25  Model Representations

Author

Luke Miratrix

This handout walks through the mathematical representation of two core models: the random intercept model and the random slope model. The goal is to very carefully explain all the different math parts, and show how that translates to a lmer() call to R for fitting the model.

25.1 The Scenario

We have a collection of schools that we have randomized into treatment and control conditions. The treatment condition is a novel reading program and the control condition is business as usual. We hope that the treatment accomplishes two things: raising reading level overall, and reducing the gap in reading level between “at-risk” kids and not at risk kids (we assume we have a at-risk status as a dummy variable, measured for all kids and treatment and control prior to treatment).

25.2 The Two-Level Random Intercept Model

We will use the “double-indexing” that is the most common notation for multilevel models (not the Gelman and Hill bracket (\(j[i]\)) notation). Treatment is at the school level: let \(Z_j\) be an indicator of whether school \(j\) was treated (so a 0/1 variable).
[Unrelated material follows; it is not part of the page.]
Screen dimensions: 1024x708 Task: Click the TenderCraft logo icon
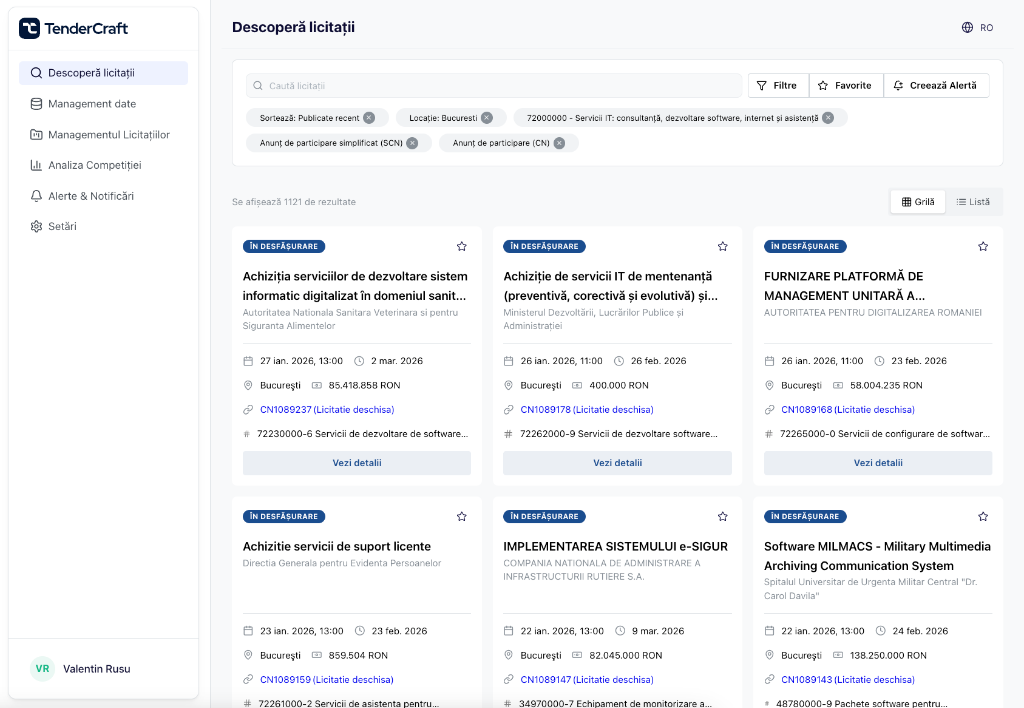29,28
Then, for student \(i\) in school \(j\) we have \[\begin{aligned} Y_{ij} &= \alpha_{j} + \beta_{1} R_{ij} + \beta_{2} X_{ij} + \epsilon_{ij} \\ \alpha_{j} &= \gamma_{0} + \gamma_{1} Z_{j} + \gamma_{2} S_{j} + u_{j} \\ \end{aligned}\] with \(Y_{ij}\) being the reading level of the student, \(R_{ij}\) being a dummy variable of student’s “at risk” status, \(X_{ij}\) being an important student demographic variable (e.g., prior reading level), and \(S_j\) being a school-level covariate (such as a school quality measure).

This is the two-level model. Level 1 is the first equation with the distribution on the residuals of \(\epsilon_{ij} \sim N( 0, \sigma^2 )\). Level 2 is the second equation with a distribution of random effects of \[u_{j} \sim N( 0, \sigma^2_\alpha ) .\] The \(\sigma^2_\alpha\) is the variance of the random intercept.
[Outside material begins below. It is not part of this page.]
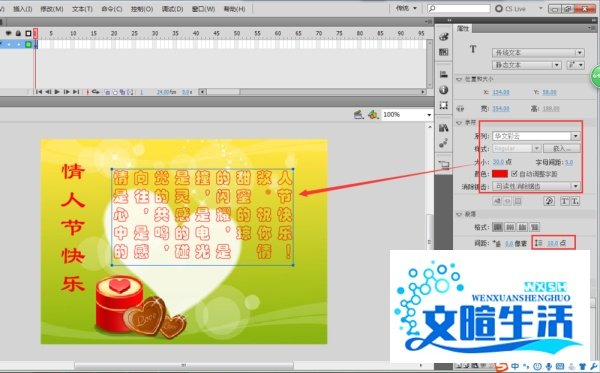Image resolution: width=600 pixels, height=373 pixels.
Task: Play the timeline animation
Action: click(x=57, y=92)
Call the \(\beta_{0j}\) the random intercept and \(u_{j}\) the random effect. The \(u_{j}\) is the residual of the level 2 model,. In R, we would say coef() for the intercept (including the mean \(\gamma_0\)) and ranef() for the random effect. In math, coef() gives \(\gamma_0 + u_j\) and ranef() gives only \(u_j\). Neither include the \(\gamma_1\) or \(\gamma_2\); these will be separate columns you get from coef().

25.2.0.0.1 Remarks.

We have completely pooled the coefficient for \(R_{ij}\) and \(X_{ij}\): we are assuming all the schools have the same relationship between the outcome and these covariates.

The intercept \(\alpha_{j}\) is the expected (predicted average) outcome of a not-at-risk student with \(X_{ij} = 0\). Different schools have different means. In particular, treatment schools have a mean of \(\gamma_1\) more than control; this is the treatment impact.

25.2.1 The Reduced Form Model

If we plug in our 2nd level into the first we get the following: \[\begin{aligned} Y_{ij} &= \beta_{0j} + \beta_{1} R_{ij} + \beta_{2} X_{ij} + \epsilon_{ij} \\ &= (\gamma_{0} + \gamma_{1} Z_{j} + \gamma_{2} S_{j} + u_{j}) + \beta_1 R_{ij} + \beta_{2} X_{ij} + \epsilon_{ij} \\ &= \gamma_{0} + \gamma_{1} Z_{j} + \gamma_{2} S_{j} + \beta_{1} R_{ij} + \beta_{2} X_{ij} + (u_{j} + \epsilon_{ij}) \end{aligned}\] The \(u_{0j} + \epsilon_{ij}\) is our total random error. It is how much our prediction of a new, unknown student, would differ from their actual score if we didn’t know the school’s random effect. The rest of the model is the mean model or structural portion of the model.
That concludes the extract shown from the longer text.